• Input for this task:

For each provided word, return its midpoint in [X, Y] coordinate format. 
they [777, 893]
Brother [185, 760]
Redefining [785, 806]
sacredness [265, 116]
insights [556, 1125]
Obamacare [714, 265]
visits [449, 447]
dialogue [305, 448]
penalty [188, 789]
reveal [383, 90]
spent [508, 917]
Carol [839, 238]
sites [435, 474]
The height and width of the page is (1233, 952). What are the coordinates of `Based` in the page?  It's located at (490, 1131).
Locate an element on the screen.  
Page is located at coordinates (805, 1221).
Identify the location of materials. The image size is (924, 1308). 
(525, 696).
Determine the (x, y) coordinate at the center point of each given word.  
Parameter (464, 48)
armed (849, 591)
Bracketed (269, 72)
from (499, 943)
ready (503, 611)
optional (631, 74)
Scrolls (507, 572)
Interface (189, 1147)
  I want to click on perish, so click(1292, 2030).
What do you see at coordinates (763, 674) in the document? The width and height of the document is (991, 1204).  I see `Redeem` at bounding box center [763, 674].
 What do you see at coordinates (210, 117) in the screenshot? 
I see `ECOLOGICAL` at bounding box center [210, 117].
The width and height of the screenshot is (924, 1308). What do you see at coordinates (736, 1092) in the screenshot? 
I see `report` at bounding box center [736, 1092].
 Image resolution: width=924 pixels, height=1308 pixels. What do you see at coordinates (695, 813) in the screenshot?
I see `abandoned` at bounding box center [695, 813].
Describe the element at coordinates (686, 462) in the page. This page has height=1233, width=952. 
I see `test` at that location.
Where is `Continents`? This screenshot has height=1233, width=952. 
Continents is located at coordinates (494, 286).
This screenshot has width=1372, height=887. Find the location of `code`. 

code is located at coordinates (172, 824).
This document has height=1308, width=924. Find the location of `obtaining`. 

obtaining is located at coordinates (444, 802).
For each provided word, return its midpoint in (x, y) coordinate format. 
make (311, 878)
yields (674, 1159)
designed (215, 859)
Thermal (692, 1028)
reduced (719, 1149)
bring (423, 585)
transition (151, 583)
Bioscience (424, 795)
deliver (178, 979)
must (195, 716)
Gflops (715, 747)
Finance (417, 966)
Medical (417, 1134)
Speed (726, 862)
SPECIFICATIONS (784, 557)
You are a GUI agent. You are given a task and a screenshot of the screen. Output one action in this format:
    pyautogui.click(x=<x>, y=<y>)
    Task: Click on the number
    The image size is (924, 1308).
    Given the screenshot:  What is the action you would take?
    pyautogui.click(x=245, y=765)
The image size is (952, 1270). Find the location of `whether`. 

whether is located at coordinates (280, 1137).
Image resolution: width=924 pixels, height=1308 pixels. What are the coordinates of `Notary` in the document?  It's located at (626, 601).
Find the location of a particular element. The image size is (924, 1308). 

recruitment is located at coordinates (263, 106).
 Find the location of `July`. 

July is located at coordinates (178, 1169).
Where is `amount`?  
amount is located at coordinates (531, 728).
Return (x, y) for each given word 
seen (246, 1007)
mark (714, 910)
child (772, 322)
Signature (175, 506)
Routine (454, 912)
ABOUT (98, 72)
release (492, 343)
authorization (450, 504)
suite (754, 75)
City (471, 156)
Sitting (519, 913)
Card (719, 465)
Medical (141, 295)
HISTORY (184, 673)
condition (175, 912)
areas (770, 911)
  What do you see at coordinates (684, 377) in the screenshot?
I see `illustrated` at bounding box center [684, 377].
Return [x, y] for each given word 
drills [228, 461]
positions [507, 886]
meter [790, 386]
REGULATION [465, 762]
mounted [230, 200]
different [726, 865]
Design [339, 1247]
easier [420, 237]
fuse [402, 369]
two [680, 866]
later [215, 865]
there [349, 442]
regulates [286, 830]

• Stated exercise:
Locate each line of the listing above that contains the word "action", with uppercase and lowercase letters matching, and copy all of those lines.

• Solution to this exercise:
You are a GUI agent. You are given a task and a screenshot of the screen. Output one action in this format:
    Given the screenshot:  What is the action you would take?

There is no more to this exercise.